*Text excerpt:*
>> BEGIN
A second respondent noted that:

If you tell Shell to stop flaring today, then there is no need to produce oil then. The oil companies know that Nigeria’s government is not ready to stop gas flaring (NGO representative 4).

The first factor that shapes the Nigerian MLG structure is the amended 1999 Constitution. The Nigerian governance structure operates within a Type II MLG system, and its structure has created loopholes, overlapping policy domains, fragmentation, and enclaving (“a country within a country”) whereby extractive industries operate in a self-governing manner outside of national regulatory jurisdiction (Ackah-Baidoo 2012). The Federal Government formulates and implements gas flaring policy, but the role of non-state organisations (specifically IOCs) creates the conditions for a complex Type II MLG structure (Ikpe 2000; Yagboyaju and Akinola 2019; Yakubu 2018). Notwithstanding, under Part II of the Nigeria constitution, section 4 (1) Sect. 3 vested the legislative powers of the Federal Republic of Nigeria in the National Assembly to make laws for the Federation concerning any matter included in the exclusive legislative list. That provision makes it extremely difficult for the regional state and local governments to interact directly with the Federal Government, including on issues concerning gas flaring, even though the pollution caused occurs primarily within the various states’ jurisdiction within the Niger Delta. States have little or no power to control gas flaring because the policy issue belongs to the exclusive list. Therefore, they are reliant upon federal-scale top-down policy implementation and enforcement through parastatal actors, and hence lack a ‘voice’ in the processes of good environmental governance (World Bank 2002; The Federal Government of Nigeria 2008).

The second factor that shapes MLG is legislative change. The Federal Government has introduced various plans for new laws on gas flaring. At the federal level, all the hydrocarbon legislation (Aye and Wingate 2019; Udok and Akpan 2017; The World Bank Group 2004) is relevant to gas flaring management in Nigeria. Although these laws were introduced to mitigate gas flaring and venting, no proper consultation or discussion with interested parties was considered since there is a reoccurring concern of low stakeholder engagement in Nigeria’s oil and gas management (Ayotunde 2016; Emoyan 2010; Enuoh 2015), particularly of state governments and host communities. Hence, on paper, these laws may have been carefully formulated, as numerous interviewees noted:

One thing is wanting to have a policy, and it is another thing if you genuinely want the policy to work" (NGO representative 3).
>> END
*Record set:*
>> BEGIN
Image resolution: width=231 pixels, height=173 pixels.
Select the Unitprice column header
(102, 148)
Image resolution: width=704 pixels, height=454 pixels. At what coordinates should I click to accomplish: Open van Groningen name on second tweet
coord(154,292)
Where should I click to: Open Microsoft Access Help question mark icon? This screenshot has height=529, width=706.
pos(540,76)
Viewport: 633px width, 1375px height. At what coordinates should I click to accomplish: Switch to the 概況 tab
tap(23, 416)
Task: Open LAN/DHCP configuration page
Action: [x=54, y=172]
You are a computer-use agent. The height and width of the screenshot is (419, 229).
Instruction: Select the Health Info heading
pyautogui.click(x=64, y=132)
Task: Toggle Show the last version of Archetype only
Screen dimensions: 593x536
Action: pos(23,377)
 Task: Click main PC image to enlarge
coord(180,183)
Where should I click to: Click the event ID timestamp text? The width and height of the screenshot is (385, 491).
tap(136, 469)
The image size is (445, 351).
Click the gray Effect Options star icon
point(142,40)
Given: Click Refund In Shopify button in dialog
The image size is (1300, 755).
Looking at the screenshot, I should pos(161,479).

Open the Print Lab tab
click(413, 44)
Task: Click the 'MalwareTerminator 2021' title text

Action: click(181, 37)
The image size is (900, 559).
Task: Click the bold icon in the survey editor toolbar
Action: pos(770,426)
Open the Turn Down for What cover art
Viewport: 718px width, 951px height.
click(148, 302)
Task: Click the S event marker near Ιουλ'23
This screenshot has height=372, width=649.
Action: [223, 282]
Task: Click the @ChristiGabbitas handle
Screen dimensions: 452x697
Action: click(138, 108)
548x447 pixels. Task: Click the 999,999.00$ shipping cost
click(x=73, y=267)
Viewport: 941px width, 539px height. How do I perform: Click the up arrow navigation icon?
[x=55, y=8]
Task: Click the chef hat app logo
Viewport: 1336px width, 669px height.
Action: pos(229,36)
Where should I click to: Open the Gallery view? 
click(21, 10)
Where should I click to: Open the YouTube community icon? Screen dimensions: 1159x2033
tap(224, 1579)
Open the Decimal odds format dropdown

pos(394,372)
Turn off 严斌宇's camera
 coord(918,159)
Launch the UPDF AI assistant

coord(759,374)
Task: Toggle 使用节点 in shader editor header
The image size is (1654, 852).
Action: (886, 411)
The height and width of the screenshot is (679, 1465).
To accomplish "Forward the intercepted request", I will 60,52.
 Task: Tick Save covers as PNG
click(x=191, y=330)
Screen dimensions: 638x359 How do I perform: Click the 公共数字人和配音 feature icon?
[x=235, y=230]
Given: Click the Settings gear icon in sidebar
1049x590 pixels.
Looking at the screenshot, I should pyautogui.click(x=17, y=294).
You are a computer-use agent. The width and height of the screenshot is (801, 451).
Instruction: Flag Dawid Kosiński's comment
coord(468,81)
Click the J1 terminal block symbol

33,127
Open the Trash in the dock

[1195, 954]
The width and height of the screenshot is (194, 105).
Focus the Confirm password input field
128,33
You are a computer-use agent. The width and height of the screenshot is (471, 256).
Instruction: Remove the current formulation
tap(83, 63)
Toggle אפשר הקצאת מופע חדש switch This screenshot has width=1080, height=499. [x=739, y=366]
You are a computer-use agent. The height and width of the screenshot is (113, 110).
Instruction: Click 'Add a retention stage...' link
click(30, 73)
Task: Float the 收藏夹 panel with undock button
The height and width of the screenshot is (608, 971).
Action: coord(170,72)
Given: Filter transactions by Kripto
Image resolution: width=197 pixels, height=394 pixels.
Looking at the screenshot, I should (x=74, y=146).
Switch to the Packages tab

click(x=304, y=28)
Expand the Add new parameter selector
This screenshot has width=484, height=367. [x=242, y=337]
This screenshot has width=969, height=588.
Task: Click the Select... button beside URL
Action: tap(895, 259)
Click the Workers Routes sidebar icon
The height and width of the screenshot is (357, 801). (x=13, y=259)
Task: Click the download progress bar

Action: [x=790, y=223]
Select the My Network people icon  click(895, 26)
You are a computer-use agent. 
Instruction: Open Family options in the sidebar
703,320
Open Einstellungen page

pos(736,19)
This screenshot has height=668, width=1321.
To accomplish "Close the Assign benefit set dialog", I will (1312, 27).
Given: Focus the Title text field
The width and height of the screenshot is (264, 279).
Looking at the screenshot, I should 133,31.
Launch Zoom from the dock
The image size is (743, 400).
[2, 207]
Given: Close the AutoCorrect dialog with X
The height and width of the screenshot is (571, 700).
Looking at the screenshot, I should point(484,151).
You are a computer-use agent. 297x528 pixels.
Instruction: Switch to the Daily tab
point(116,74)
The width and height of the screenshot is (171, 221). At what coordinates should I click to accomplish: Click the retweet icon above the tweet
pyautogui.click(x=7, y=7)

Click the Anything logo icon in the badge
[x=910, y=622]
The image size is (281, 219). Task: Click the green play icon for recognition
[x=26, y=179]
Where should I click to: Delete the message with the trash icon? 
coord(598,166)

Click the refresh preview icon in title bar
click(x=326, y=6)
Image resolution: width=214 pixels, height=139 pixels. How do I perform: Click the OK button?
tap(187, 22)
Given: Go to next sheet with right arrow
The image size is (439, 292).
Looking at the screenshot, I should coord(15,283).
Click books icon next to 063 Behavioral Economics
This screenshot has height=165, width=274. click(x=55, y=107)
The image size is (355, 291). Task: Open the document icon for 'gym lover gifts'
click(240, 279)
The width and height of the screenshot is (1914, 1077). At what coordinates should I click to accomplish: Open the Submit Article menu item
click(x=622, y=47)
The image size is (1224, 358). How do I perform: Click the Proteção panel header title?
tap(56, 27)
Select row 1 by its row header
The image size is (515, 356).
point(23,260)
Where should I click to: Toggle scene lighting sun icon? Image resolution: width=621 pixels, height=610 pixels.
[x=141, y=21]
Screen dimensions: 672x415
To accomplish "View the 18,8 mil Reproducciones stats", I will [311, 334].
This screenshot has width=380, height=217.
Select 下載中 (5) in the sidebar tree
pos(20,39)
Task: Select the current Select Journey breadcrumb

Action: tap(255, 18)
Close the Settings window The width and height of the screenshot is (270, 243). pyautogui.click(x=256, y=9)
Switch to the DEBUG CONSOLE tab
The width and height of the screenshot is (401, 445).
>> END
*Directives:*
**a)** According to the gas flaring passage, what is the first factor that shapes the Nigerian MLG structure?
**b)** Render the rows as a numbered list, from the line with "Switch to the DEBUG CONSOLE tab" up to and including the last line of the rows, leaving out blank lines.
The rows are unrelated to the gas flaring passage.

*Solutions for each task:*
**a)** The amended 1999 Constitution.

**b)**
1. Switch to the DEBUG CONSOLE tab
2. The width and height of the screenshot is (401, 445).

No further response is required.